> Stored data
· · · ·

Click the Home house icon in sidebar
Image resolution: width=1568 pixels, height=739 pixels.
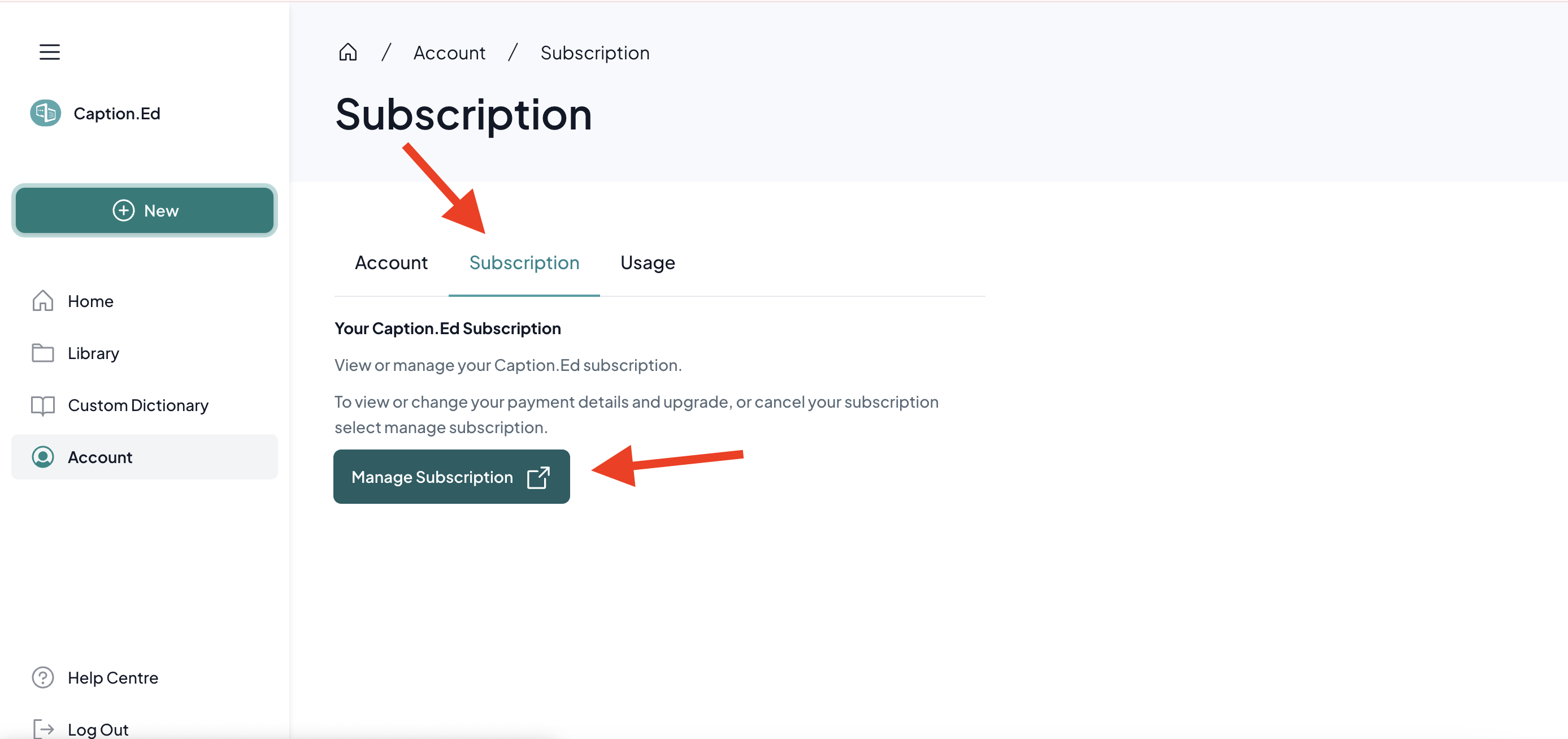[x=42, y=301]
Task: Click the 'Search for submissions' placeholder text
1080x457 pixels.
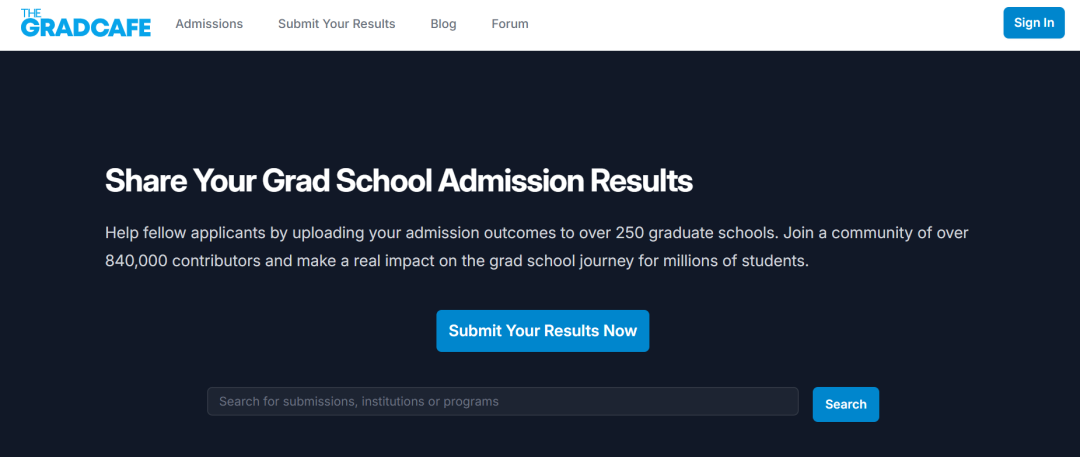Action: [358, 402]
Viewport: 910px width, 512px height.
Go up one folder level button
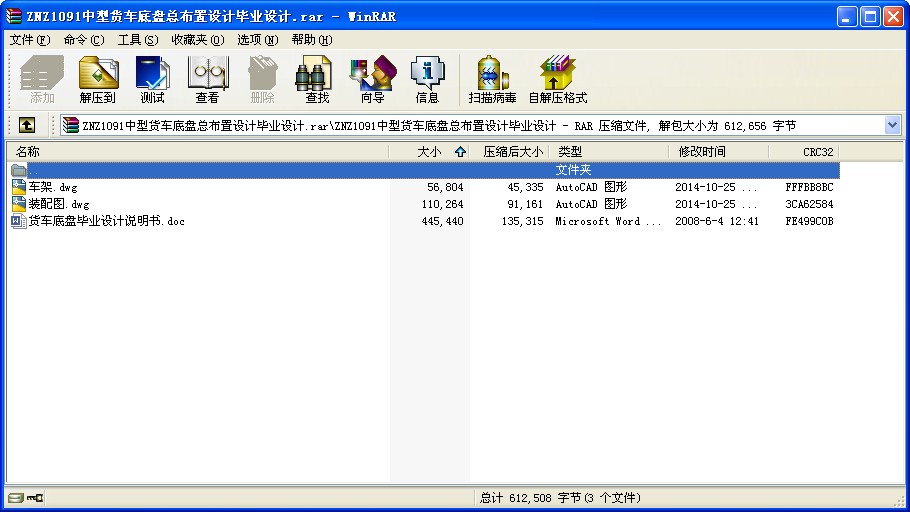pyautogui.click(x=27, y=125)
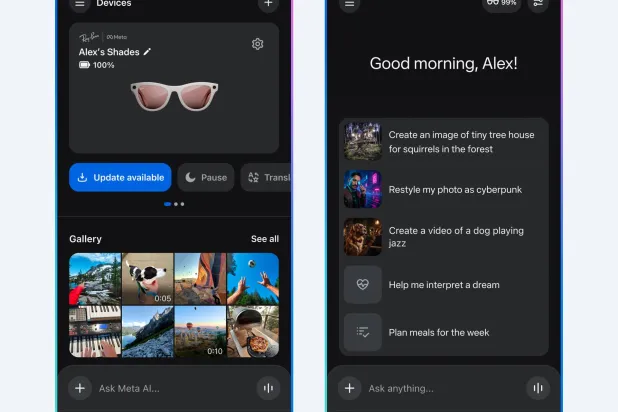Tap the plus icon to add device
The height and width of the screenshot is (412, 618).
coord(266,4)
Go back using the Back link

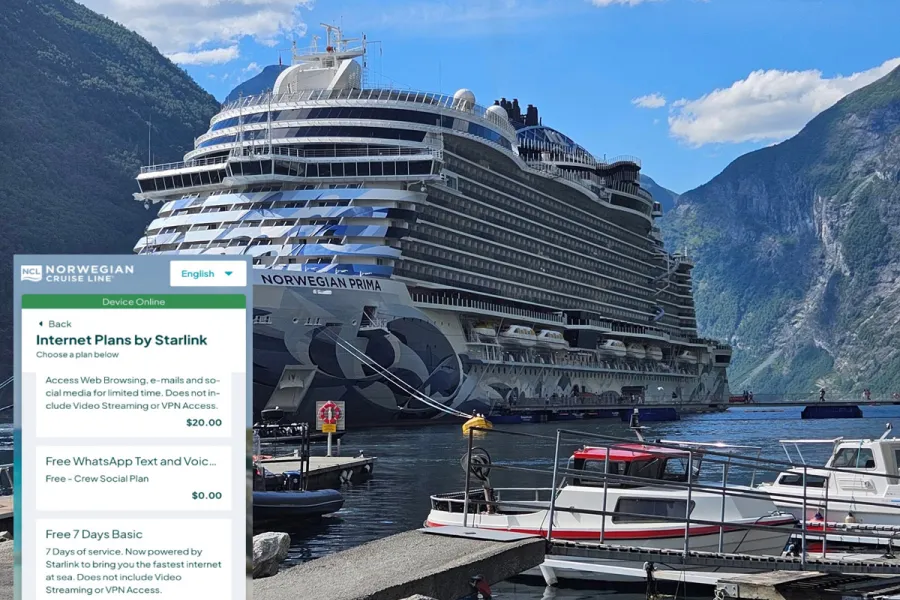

· · · ·

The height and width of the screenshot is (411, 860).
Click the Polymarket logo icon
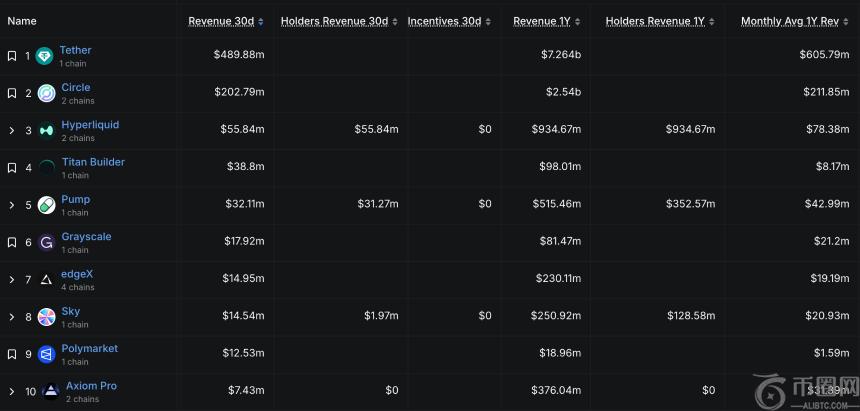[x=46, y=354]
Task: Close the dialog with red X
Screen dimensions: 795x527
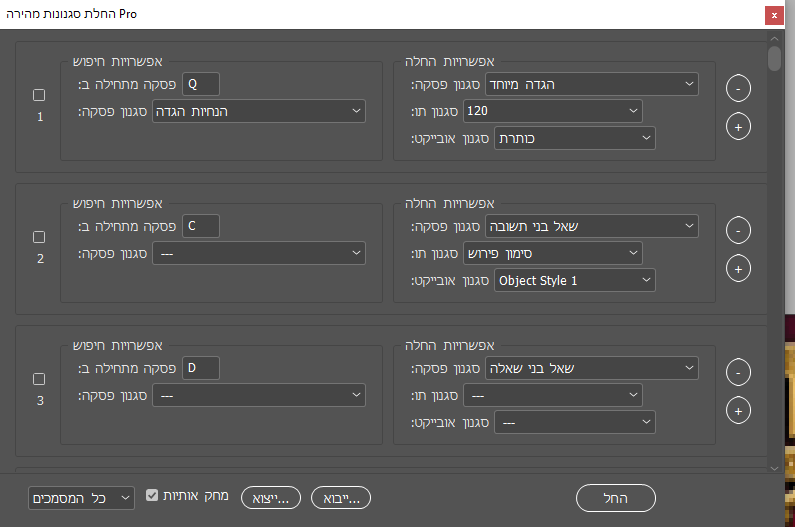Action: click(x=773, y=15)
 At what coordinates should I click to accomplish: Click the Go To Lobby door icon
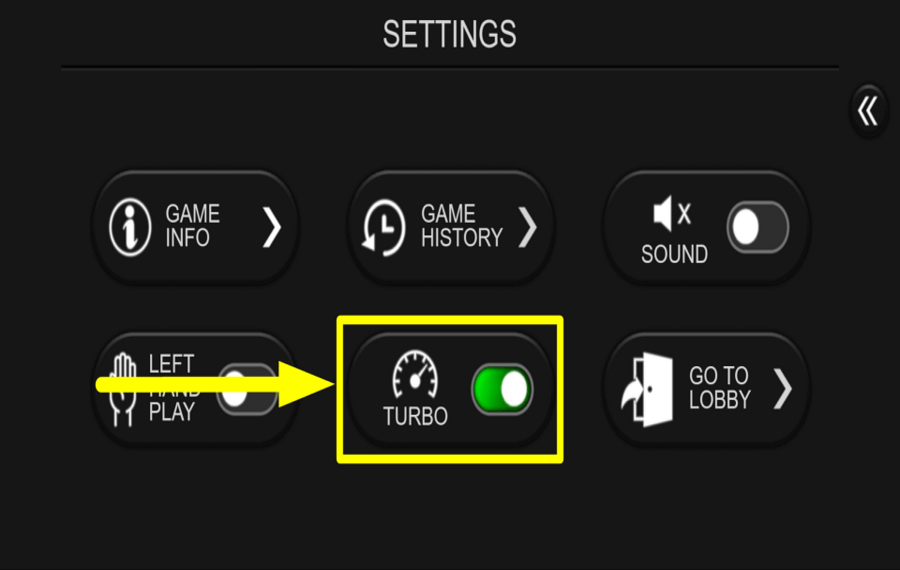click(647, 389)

· · · ·

> Exercise brief
Looking at the records above, work out how many lines contain "Task". Give the number only.

> Output for this exercise
2